### The problem
Exactly the lines from the one with "Task: Expand the Dopamine Receptors node" to the end of the data below should be set down, and no others.
*** Data for this exercise Section Begins ***
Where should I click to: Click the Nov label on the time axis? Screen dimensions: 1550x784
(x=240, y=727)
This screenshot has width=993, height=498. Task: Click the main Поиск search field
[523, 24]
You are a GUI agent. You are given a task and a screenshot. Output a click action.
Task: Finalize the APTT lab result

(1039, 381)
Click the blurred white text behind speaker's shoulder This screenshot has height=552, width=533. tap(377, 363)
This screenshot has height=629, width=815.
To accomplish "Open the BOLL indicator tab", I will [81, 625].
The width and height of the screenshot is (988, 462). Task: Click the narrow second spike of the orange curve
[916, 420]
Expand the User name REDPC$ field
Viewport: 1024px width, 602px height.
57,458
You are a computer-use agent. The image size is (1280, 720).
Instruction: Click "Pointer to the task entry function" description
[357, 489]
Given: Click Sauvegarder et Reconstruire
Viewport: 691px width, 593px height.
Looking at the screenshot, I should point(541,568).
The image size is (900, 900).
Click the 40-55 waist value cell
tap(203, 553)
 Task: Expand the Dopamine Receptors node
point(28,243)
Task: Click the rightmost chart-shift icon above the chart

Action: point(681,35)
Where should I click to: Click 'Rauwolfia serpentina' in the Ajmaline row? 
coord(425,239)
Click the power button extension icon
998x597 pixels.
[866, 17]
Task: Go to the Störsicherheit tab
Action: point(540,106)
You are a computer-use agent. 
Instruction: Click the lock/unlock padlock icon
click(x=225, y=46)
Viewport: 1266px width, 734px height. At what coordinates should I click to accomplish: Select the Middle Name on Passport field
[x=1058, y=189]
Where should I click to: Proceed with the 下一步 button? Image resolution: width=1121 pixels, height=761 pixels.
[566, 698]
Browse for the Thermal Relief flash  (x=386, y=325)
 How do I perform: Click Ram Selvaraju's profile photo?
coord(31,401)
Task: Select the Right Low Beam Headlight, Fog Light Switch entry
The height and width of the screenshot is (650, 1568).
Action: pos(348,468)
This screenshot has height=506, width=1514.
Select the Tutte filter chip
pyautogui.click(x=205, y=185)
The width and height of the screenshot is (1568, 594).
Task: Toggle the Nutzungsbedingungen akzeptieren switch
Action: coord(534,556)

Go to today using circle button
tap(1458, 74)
*** Data for this exercise Section Ends ***
### Task answer
 Task: Expand the Dopamine Receptors node
point(28,243)
Task: Click the rightmost chart-shift icon above the chart

Action: point(681,35)
Where should I click to: Click 'Rauwolfia serpentina' in the Ajmaline row? 
coord(425,239)
Click the power button extension icon
998x597 pixels.
[866, 17]
Task: Go to the Störsicherheit tab
Action: point(540,106)
You are a computer-use agent. 
Instruction: Click the lock/unlock padlock icon
click(x=225, y=46)
Viewport: 1266px width, 734px height. At what coordinates should I click to accomplish: Select the Middle Name on Passport field
[x=1058, y=189]
Where should I click to: Proceed with the 下一步 button? Image resolution: width=1121 pixels, height=761 pixels.
[566, 698]
Browse for the Thermal Relief flash  (x=386, y=325)
 How do I perform: Click Ram Selvaraju's profile photo?
coord(31,401)
Task: Select the Right Low Beam Headlight, Fog Light Switch entry
The height and width of the screenshot is (650, 1568).
Action: pos(348,468)
This screenshot has height=506, width=1514.
Select the Tutte filter chip
pyautogui.click(x=205, y=185)
The width and height of the screenshot is (1568, 594).
Task: Toggle the Nutzungsbedingungen akzeptieren switch
Action: coord(534,556)

Go to today using circle button
tap(1458, 74)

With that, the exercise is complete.